3.       The information-extraction approach, which inputs semantic information, such as events, facts, or entities uncovered by information extraction.

A simple keyword-based approach may only discover relationships at a relatively shallow level, such as rediscovery of compound nouns (e.g., “database” and “systems”) or co-occurring patterns with less significance (e.g., “terrorist” and “explosion”). It may not bring much deep understanding to the text. The tagging approach may rely on tags obtained by manual tagging (which is costly and is unfeasible for large collections of documents) or by some automated categorization algorithm (which may process a relatively small set of tags and require defining the categories beforehand). The information-extraction approach is more advanced and may lead to the discovery of some deep knowledge, but it requires semantic analysis of text by natural language understanding and machine learning methods. This is a challenging knowledge discovery task.

Various text mining tasks can be performed on the extracted keywords, tags, or semantic information. These include document clustering, classification, information extraction, association analysis, and trend analysis. We examine a few such tasks in the following discussion.

Keyword-Based Association Analysis: Such analysis collects sets of keywords orterms that occur frequently together and then finds the association or correlation relationshipsamong them.

Like most of the analyses in text databases, association analysis first preprocess the text data by parsing, stemming, removing stop words, and so on, and then evokes association mining algorithms. In a document database, each document can be viewed as a transaction, while a set of keywords in the document can be considered as a set of items in the transaction. That is, the database is in the format

{document_id, a_set_of_keywords}

The problem of keyword association mining in document databases is thereby mapped to item association mining in transaction databases, where many interesting methods have been developed, as described in Chapter 5.

Notice that a set of frequently occurring consecutive or closely located keywords may form a term or a phrase.
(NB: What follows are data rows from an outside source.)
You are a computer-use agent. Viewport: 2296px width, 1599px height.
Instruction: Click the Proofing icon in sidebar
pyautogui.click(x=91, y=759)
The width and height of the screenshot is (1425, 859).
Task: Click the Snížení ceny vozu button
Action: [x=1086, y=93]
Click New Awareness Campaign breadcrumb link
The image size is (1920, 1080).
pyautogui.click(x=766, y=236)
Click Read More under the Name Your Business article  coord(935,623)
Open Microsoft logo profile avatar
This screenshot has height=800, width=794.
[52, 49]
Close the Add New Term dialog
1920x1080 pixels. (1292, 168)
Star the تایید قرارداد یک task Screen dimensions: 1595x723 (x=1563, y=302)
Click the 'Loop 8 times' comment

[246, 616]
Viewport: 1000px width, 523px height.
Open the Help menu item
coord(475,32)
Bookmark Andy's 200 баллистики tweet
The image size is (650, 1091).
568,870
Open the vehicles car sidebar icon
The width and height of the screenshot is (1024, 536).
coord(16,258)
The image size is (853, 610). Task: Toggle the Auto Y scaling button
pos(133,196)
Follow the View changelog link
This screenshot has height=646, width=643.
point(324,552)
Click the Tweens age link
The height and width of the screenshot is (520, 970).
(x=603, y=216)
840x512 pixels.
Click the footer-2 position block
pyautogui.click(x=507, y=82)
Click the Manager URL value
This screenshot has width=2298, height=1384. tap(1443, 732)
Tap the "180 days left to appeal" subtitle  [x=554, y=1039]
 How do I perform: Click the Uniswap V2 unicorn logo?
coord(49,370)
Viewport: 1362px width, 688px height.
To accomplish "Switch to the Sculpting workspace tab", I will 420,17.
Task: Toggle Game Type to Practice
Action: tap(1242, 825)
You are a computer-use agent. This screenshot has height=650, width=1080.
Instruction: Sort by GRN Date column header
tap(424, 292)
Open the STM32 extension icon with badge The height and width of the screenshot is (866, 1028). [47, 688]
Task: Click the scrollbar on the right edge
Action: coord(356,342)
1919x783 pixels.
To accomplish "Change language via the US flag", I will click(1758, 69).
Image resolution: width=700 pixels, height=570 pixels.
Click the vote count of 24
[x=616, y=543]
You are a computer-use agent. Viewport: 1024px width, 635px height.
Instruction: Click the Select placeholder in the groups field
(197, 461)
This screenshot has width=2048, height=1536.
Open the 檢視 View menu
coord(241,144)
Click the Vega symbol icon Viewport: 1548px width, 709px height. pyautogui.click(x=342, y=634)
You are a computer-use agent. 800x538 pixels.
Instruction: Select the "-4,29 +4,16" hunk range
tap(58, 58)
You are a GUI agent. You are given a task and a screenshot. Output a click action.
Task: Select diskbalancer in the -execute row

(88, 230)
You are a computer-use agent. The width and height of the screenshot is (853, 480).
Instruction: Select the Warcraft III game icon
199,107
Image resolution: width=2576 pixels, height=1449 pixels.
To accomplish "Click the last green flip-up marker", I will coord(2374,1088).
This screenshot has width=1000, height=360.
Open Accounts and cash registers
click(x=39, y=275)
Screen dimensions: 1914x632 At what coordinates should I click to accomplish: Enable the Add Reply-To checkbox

The association mining process can help detect compound associations, that is, domain-dependent terms or phrases, such as [Stanford, University] or [U.S., President, George W. Bush], or non compound associations, such as [dollars, shares, exchange, total, commission, stake, securities].Mining based on these associations is referred to as “term-level association mining” (as opposed to mining on individual words). Term recognition and term-level association mining enjoy two advantages in text analysis: (1) terms and phrases are automatically tagged so there is no need for human effort in tagging documents; and (2) the number of meaningless results is greatly reduced, as is the execution time of the mining algorithms.

With such term and phrase recognition, term-level mining can be evoked to find associations among a set of detected terms and keywords. Some users may like to find associations between pairs of keywords or terms from a given set of keywords or phrases, whereas others may wish to find the maximal set of terms occurring together. Therefore, based on user mining requirements, standard association mining or max-pattern mining, algorithms may be evoked.